No I don't think God was saying "Hey kid, things could be worse, you could be dead."

He was saying, "I am your heavenly father, and I know the end of the story. So, laugh."

My daddy recently passed, and I think, had he been here, he would have been concerned and wanted to comfort me, but he would also have found the first chance to make us laugh. My daddy was hilarious, and I inherited some of that goodness from him. My heavenly father wanted me to laugh, and to show me the things he delights in about me.  I was crying at the beginning and partly due to feeling bad about myself and my worth. But God touched a part of me and said, "I love this about you."

The things we believe about ourselves if gone unchecked, can impact our actions. My little girl believed she needed to flirt with a creek, and ended up freezing. She saw my rule not to get near the water as a bad thing keeping her from something good. I saw the bad thing of her getting super cold as something good that might prompt her to trust mommy a little bit better.

Romans 8:28 And we know that in all things God works for the good of those who love him, who have been called according to his purpose.

In the bad, and in the good, God sees the end of the story and is working on our behalf for our Good. If we don't have his word, or the gentle tug of his sweet spirit through prayer and fellowship with other believers, we could very well end up drowning in emotional despair. Our emotions might take reign and become a dictator.

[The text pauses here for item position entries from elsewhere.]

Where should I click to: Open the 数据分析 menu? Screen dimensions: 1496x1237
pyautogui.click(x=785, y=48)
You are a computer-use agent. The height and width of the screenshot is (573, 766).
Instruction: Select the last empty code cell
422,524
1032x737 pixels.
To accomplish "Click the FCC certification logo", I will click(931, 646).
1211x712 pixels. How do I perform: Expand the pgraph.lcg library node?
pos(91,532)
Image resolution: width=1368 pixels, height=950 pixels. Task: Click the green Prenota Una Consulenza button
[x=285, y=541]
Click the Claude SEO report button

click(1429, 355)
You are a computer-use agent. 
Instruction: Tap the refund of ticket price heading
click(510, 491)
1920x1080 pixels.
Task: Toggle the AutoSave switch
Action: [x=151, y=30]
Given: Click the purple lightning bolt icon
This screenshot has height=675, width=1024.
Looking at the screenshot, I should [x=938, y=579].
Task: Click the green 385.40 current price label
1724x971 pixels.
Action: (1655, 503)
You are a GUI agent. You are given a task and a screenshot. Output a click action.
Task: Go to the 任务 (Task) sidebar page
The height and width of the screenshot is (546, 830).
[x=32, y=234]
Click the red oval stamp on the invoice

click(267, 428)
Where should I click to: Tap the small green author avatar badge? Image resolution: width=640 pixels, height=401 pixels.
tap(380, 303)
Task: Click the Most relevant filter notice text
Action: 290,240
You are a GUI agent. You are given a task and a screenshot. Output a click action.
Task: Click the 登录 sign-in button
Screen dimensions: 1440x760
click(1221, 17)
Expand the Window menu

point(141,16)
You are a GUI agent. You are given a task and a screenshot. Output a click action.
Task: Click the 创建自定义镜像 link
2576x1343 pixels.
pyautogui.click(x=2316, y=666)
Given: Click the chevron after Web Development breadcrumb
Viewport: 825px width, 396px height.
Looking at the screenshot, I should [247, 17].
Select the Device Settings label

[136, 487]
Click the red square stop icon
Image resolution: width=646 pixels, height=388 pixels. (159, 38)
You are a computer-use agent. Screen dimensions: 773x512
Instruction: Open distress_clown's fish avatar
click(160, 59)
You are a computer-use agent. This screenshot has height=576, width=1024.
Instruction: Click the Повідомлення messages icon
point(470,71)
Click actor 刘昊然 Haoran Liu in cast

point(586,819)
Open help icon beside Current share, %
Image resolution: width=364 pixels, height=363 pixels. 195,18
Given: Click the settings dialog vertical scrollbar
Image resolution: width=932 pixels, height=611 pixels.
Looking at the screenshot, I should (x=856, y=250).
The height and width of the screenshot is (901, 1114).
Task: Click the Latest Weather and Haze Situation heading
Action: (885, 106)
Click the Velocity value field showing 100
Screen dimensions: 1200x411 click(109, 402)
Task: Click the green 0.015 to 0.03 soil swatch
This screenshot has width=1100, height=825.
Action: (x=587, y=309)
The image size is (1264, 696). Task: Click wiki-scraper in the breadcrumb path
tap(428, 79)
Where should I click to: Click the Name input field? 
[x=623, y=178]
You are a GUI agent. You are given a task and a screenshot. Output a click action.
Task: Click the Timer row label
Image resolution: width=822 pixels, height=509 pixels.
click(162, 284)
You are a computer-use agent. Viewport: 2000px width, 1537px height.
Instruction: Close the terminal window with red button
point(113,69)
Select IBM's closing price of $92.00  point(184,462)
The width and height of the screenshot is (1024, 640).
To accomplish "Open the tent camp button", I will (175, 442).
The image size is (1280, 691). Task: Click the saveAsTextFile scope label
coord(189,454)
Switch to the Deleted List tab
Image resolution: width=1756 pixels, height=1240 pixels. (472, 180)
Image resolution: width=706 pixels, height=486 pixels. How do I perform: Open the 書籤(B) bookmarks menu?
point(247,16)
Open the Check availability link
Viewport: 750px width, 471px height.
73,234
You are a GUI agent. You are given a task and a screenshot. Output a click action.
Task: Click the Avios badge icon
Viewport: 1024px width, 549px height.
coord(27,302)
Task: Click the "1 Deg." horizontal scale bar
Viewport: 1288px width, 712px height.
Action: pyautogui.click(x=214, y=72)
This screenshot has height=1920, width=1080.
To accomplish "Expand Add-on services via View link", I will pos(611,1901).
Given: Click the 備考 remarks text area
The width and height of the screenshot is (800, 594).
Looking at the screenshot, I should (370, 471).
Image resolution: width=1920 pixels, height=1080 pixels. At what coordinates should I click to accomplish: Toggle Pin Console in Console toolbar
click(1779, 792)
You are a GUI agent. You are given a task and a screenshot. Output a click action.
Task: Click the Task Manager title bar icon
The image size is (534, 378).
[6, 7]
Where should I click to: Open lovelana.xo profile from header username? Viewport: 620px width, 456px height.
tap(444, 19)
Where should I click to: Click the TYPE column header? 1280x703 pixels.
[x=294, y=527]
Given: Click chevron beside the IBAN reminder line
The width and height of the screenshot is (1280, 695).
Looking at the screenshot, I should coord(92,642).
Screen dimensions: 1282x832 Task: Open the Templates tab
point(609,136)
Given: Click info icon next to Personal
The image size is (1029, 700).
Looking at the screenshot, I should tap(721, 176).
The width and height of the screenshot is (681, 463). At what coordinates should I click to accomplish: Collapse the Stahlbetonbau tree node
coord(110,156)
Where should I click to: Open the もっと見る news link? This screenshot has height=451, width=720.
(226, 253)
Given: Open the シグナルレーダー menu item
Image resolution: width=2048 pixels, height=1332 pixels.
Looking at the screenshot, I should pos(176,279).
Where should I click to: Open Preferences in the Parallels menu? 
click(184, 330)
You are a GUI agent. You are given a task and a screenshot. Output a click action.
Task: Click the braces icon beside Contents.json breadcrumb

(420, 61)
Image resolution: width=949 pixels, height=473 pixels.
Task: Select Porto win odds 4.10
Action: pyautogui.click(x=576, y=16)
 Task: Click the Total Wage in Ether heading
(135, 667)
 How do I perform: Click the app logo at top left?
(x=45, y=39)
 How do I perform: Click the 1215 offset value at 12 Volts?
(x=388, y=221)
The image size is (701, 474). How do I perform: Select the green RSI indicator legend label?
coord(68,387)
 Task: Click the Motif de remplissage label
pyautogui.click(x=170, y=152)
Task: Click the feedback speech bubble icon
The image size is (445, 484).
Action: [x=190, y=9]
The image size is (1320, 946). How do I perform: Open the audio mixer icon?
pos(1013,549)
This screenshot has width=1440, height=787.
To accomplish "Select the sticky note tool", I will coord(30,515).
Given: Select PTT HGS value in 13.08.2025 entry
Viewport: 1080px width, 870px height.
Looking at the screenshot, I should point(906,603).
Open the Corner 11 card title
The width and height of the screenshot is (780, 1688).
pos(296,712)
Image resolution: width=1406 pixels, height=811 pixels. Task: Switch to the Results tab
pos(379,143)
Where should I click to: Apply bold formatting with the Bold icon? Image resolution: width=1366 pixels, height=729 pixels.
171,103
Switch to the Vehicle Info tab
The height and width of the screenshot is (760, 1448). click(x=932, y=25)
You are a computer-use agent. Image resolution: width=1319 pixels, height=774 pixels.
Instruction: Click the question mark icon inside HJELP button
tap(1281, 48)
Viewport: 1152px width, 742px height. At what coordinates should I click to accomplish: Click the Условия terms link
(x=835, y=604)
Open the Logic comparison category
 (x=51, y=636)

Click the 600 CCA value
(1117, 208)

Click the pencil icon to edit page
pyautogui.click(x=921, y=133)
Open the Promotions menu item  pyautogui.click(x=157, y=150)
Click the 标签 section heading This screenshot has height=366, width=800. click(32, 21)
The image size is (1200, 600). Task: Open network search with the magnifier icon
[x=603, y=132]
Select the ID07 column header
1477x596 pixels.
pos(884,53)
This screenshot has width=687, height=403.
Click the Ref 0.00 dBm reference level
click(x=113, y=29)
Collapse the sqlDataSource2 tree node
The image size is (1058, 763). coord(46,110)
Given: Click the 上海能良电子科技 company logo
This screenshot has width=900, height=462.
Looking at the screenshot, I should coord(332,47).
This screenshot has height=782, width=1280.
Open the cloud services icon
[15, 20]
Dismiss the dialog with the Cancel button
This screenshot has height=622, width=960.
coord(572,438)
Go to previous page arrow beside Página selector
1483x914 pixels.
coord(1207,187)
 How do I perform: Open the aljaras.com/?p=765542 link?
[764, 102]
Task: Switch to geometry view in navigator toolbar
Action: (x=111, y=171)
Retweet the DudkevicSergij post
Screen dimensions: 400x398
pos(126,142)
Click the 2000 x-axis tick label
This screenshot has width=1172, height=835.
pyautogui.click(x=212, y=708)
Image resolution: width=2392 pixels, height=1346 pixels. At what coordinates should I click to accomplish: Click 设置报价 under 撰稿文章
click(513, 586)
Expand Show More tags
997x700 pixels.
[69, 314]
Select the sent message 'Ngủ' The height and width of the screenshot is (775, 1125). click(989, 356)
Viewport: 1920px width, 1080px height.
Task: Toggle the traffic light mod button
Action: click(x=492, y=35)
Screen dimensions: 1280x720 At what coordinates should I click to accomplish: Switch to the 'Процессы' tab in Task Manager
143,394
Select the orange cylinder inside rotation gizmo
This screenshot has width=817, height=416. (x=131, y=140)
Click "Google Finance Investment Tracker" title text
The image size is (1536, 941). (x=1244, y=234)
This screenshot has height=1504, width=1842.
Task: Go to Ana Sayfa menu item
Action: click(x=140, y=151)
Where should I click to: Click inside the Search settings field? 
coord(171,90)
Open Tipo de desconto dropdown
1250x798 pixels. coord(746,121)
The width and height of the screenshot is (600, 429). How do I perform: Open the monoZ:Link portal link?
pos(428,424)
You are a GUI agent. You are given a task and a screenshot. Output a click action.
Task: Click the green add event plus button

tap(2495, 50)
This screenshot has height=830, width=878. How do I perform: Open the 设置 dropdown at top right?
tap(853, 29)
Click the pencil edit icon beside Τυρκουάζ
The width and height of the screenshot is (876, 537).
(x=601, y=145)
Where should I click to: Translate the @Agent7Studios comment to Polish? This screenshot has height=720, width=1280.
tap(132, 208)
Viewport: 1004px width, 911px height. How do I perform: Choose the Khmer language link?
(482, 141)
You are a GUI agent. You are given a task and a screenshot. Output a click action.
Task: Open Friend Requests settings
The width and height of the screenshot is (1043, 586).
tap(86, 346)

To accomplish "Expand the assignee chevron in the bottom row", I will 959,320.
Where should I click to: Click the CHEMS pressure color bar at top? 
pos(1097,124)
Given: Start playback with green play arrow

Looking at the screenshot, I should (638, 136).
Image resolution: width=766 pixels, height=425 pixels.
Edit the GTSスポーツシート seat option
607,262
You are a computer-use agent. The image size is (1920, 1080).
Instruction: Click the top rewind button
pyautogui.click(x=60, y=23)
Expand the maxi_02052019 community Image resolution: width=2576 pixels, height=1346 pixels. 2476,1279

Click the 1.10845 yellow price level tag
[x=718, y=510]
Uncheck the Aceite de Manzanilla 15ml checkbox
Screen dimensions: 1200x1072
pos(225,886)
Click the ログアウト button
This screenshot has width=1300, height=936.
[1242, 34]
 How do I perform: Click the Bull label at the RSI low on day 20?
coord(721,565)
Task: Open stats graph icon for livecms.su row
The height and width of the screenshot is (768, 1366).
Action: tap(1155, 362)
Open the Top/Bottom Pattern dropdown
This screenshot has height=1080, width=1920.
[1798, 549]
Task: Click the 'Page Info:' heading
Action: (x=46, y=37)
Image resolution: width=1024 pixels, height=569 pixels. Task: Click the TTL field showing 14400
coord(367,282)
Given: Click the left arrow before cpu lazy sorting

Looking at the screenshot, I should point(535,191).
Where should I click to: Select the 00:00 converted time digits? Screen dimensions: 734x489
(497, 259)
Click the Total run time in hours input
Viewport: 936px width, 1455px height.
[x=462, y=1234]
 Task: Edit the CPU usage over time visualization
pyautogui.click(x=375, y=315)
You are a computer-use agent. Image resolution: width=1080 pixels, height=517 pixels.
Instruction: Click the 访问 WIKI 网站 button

Hebrews 4:12 For the word of God is living and active and sharper than any two-edged sword, and piercing as far as the division of soul and spirit, of both joints and marrow, and able to judge the thoughts and intentions of the heart.

The word of God is alive, and just as the joy my daddy passed down to me is still alive, it needed to be tickled. The more of God's word we know, the more quickly we can separate truth from lies. Fickle emotions from spiritual insight and wisdom. There will be times we grieve, and are not "happy," but that does not dictate our eternal value in Christ, or negate the hope we have, that in all things, God is working for our Good.

Set your thermostat on Jesus, and dress accordingly. Put on the full armor of God, and protect your heart and head. Crisis and turmoil will come, but your shield of faith can withstand the fiery darts.